• [Task goal] Leave the pictures out, and print everything else in the records exactly.

• [Provided entries]
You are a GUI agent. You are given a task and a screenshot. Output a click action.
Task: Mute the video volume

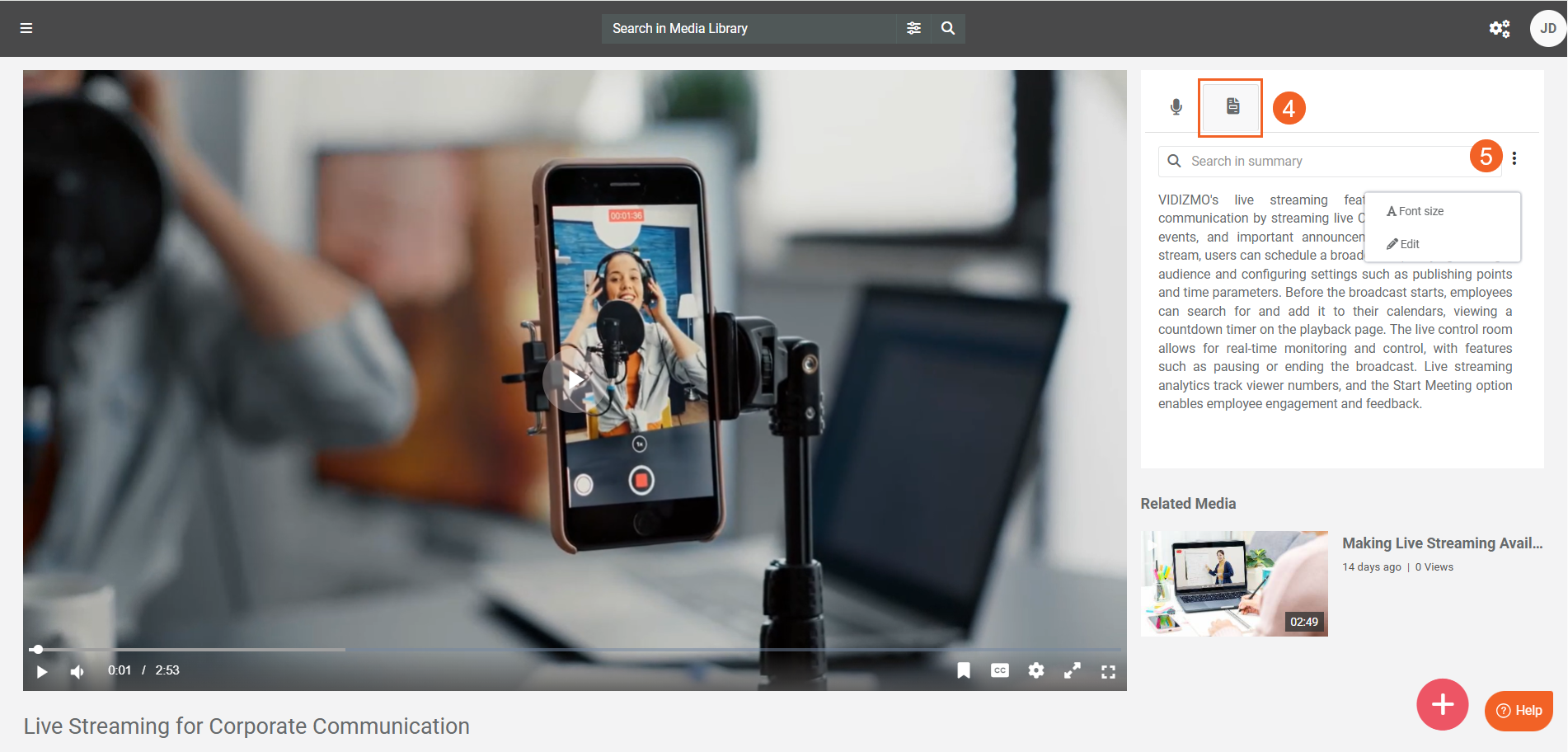coord(77,671)
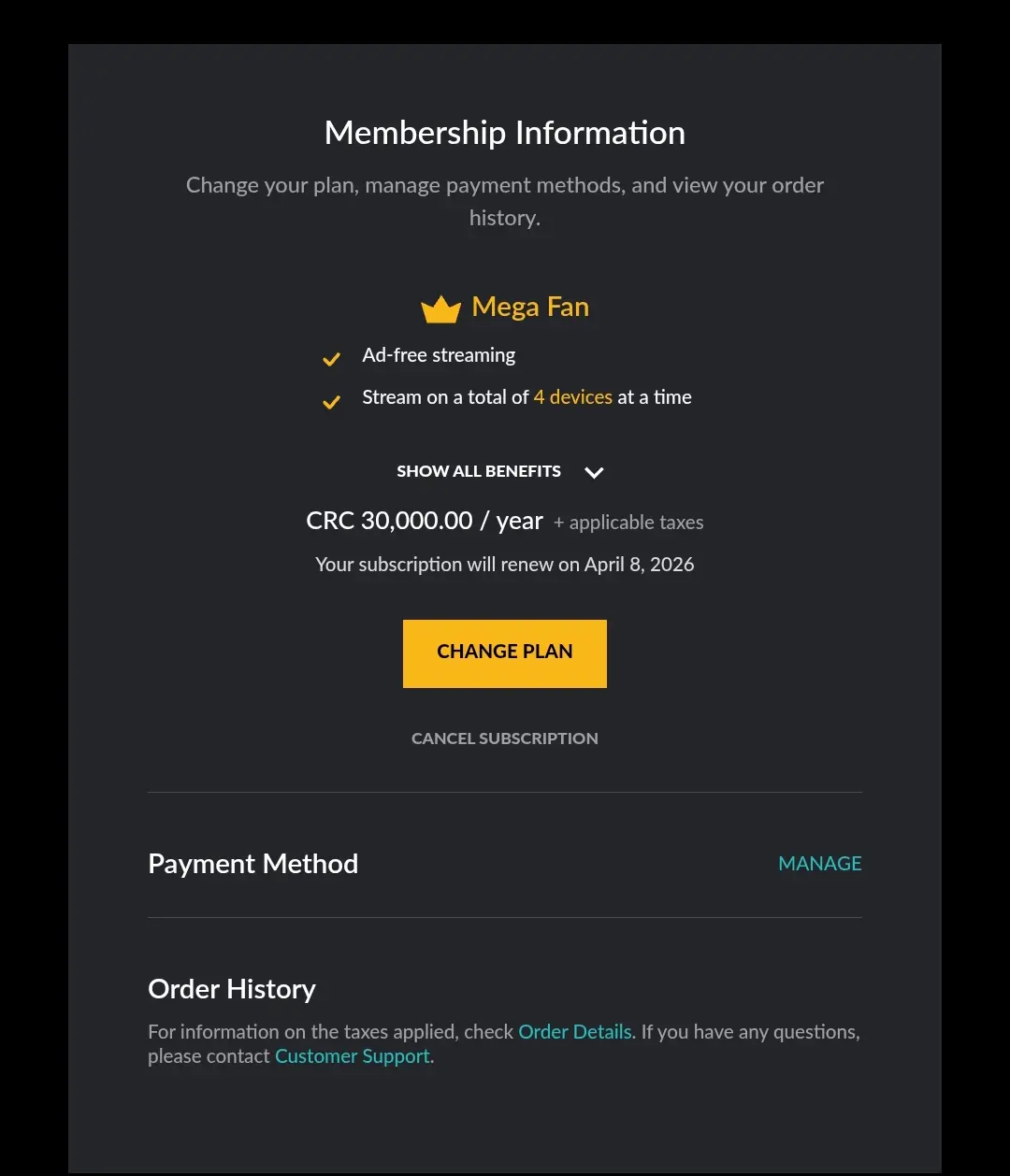Click the 4 devices highlighted text
1010x1176 pixels.
573,397
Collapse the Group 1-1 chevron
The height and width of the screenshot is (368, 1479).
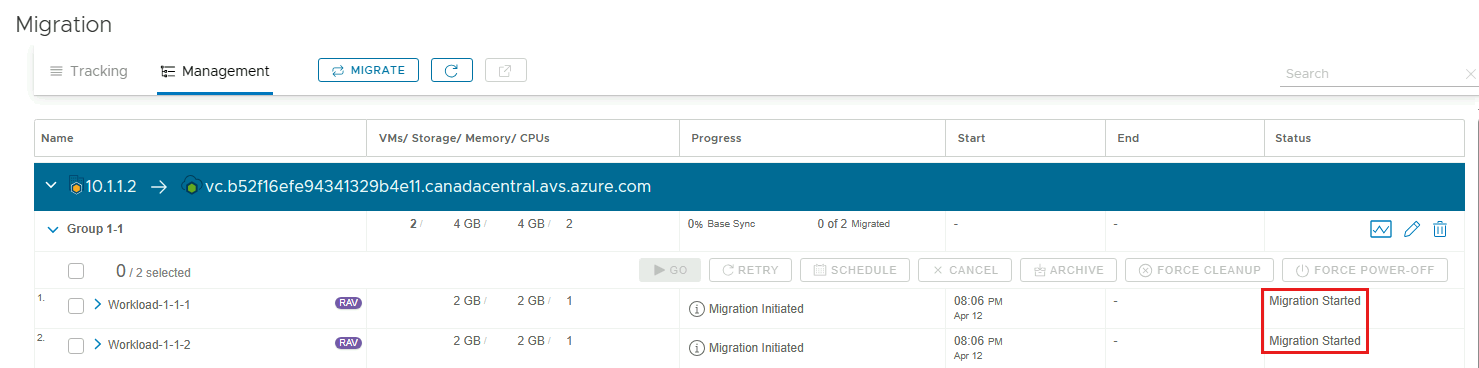53,229
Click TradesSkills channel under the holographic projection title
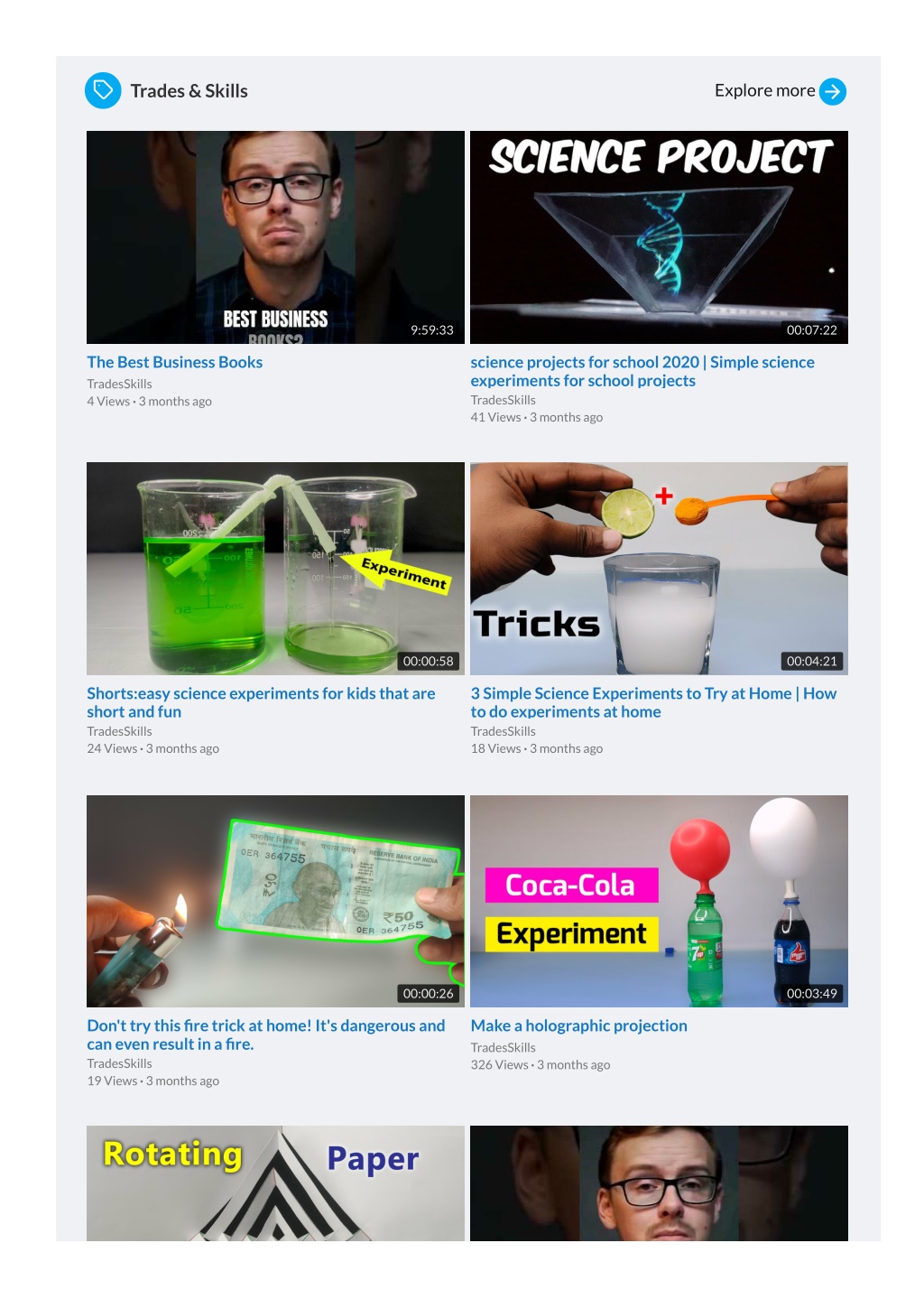Image resolution: width=924 pixels, height=1308 pixels. pyautogui.click(x=503, y=1047)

• [Answer to the problem]
You are a GUI agent. You are given a task and a screenshot. Output a click action.
Task: Mute the video volume

coord(77,671)
Click the 4 devices highlighted text
1010x1176 pixels.
573,397
Collapse the Group 1-1 chevron
The height and width of the screenshot is (368, 1479).
53,229
Click TradesSkills channel under the holographic projection title
Image resolution: width=924 pixels, height=1308 pixels. pyautogui.click(x=503, y=1047)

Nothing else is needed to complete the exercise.